WHAT THE TASK REQUIRES:
Copy the lines of the material word for word, starting at the line that contains "The image size" and ending after the line that contains "[x=110, y=31]".

DATA SUPPLIED:
— BEGIN —
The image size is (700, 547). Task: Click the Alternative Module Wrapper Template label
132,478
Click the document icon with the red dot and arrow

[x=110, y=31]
— END —
— BEGIN —
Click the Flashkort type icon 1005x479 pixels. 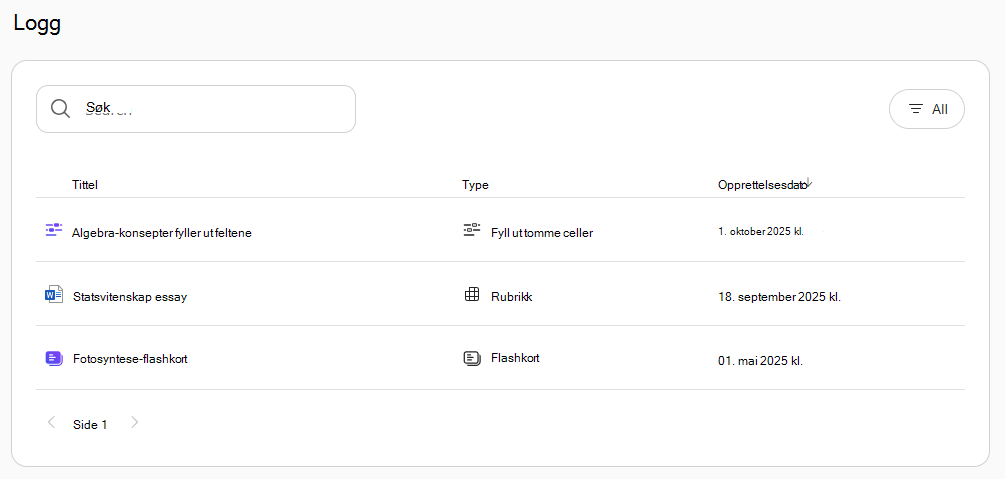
— END —
— BEGIN —
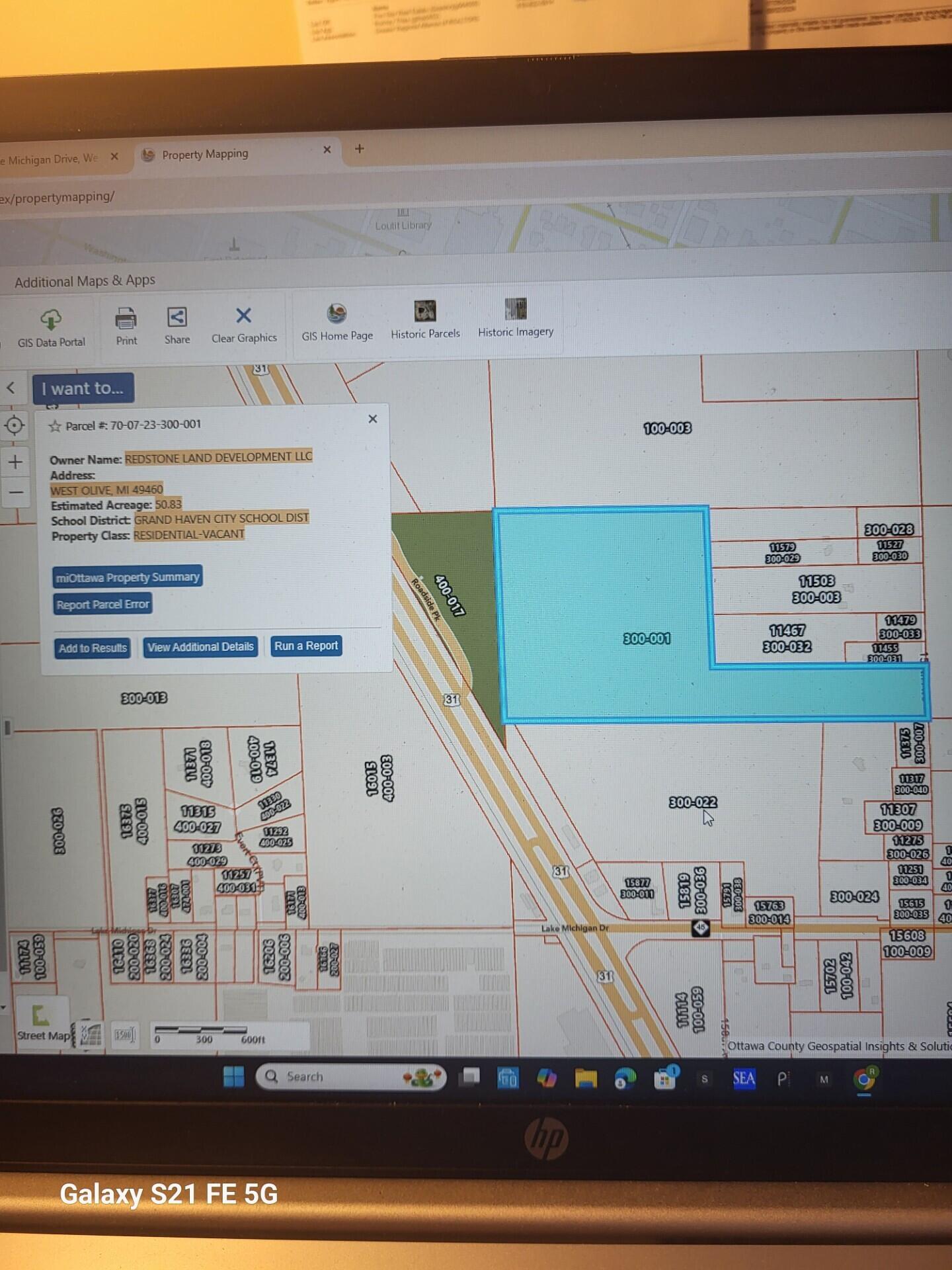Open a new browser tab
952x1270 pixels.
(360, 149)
— END —
COMPLETED EXERCISE:
The image size is (700, 547). Task: Click the Alternative Module Wrapper Template label
132,478
Click the document icon with the red dot and arrow

[x=110, y=31]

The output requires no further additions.